運良く拾ってくれた人は、丁寧に交番まで届けてくれた。財布の中身は車の免許証、保険証、会社用のクレジットカード3枚、TSUTAYAのカード、現金が入っていて、落とす前と何も変わっていなかった。

 

交番の警察官は、僕にこう言った。「 少なすぎじゃない? 」と。初め「 少ない 」が何を意味してるのか分からなかった。だから「 どう意味ですか? 」と僕は答えた。

 

交番の警察官は呆れ顔で「 現金 」と言った。財布の中身は4円しか入ってなかった。
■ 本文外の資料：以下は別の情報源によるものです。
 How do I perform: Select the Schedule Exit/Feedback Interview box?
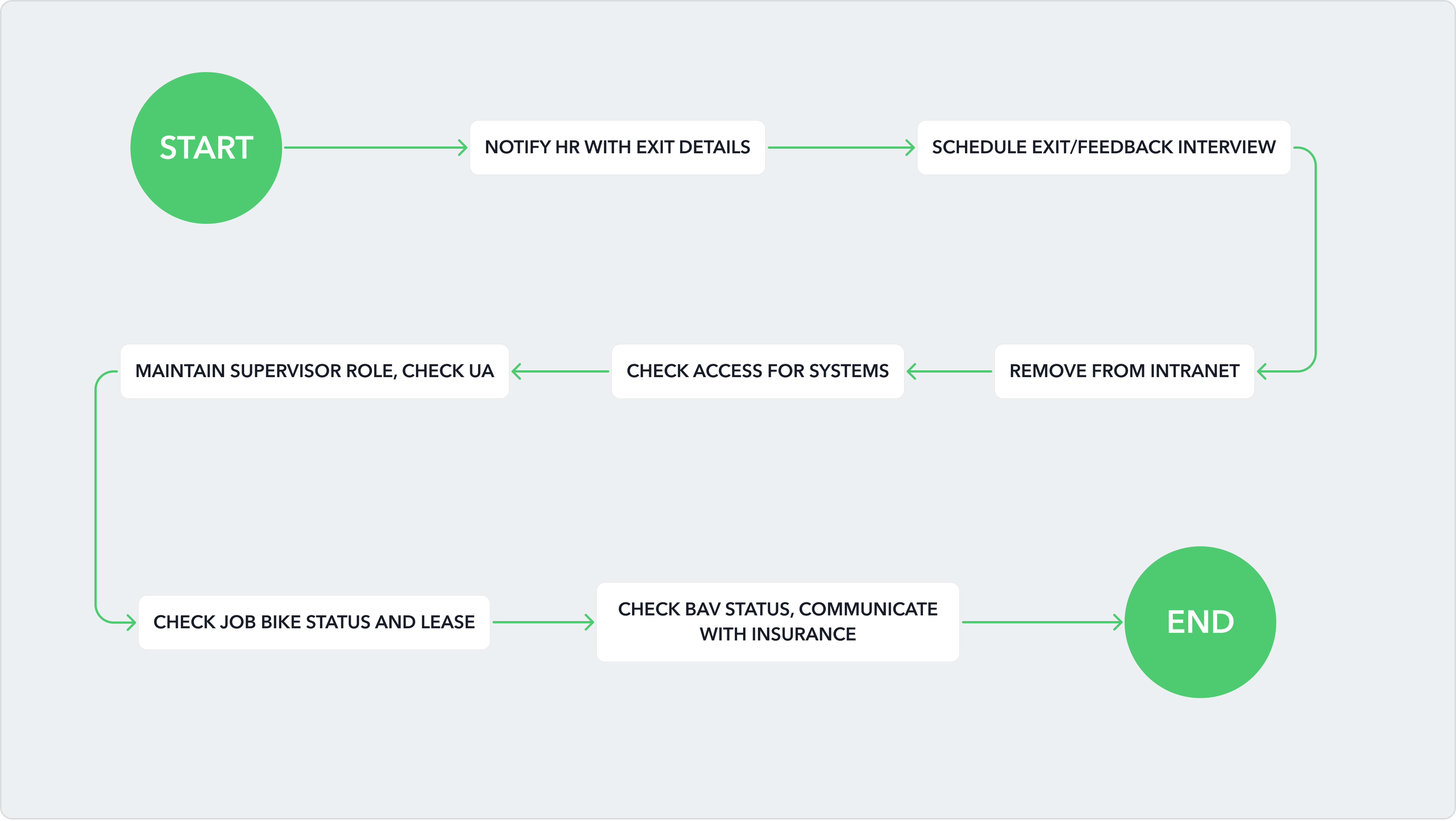(1103, 148)
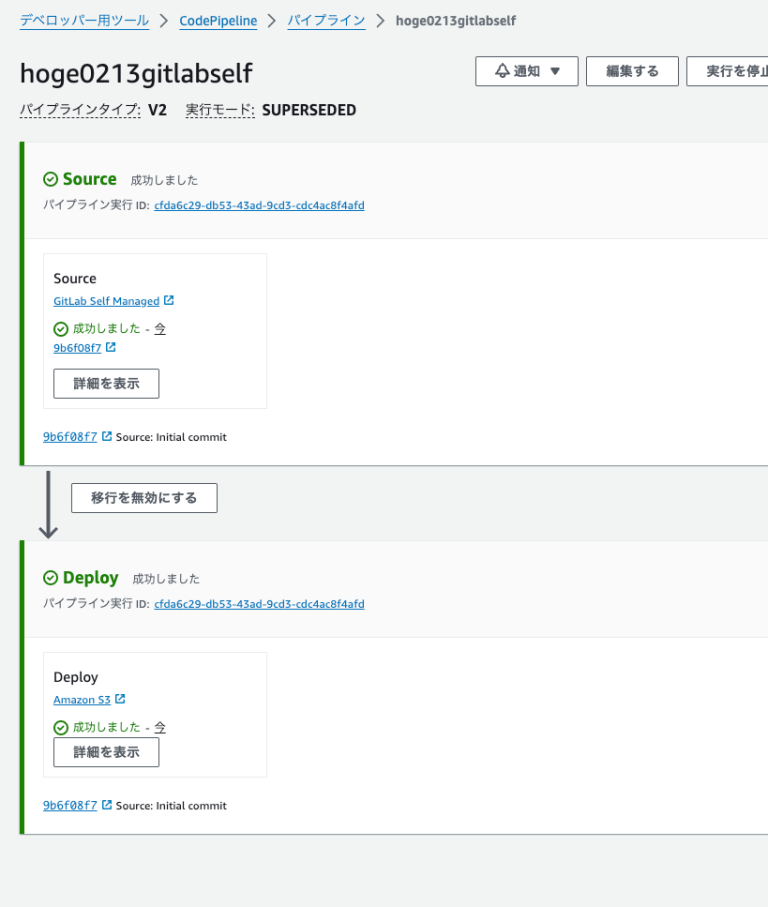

「 たまたまですよ 」と僕は苦笑いで答えた。

 

なんとなく映画『 スリー・ビルボード 』の警察官役のサム・ロックウェルに似ているなぁ〜と思っていたら「 それにしても、少なすぎでしょ? 」とサム・ロックウェルは笑いながら、僕に言った。

 

僕は、そのサム・ロックウェルに、財布の4円を使って、両目と両乳首にテープを貼ってやりたかった。

 

「 財布の中にいくら入っていたら、正常なんだよ! 」と怒鳴りたかった。でも僕はソフトに「 いくら入っていたら、正常なんですか? 」と言った。

 

サム・ロックウェルはポカーンとした顔で考えていた。僕は財布のことに礼を言い、交番から歩いて帰った。僕はお金は好きだし、沢山あったら嬉しい。ただ財布の中身が4円だろうが400万だろうが4兆円だろうが、僕自身何か変わるわけでもない。

 

時々、サム・ロックウェルのいる交番を通る。その度に『 正常 』のことを考えてしまう。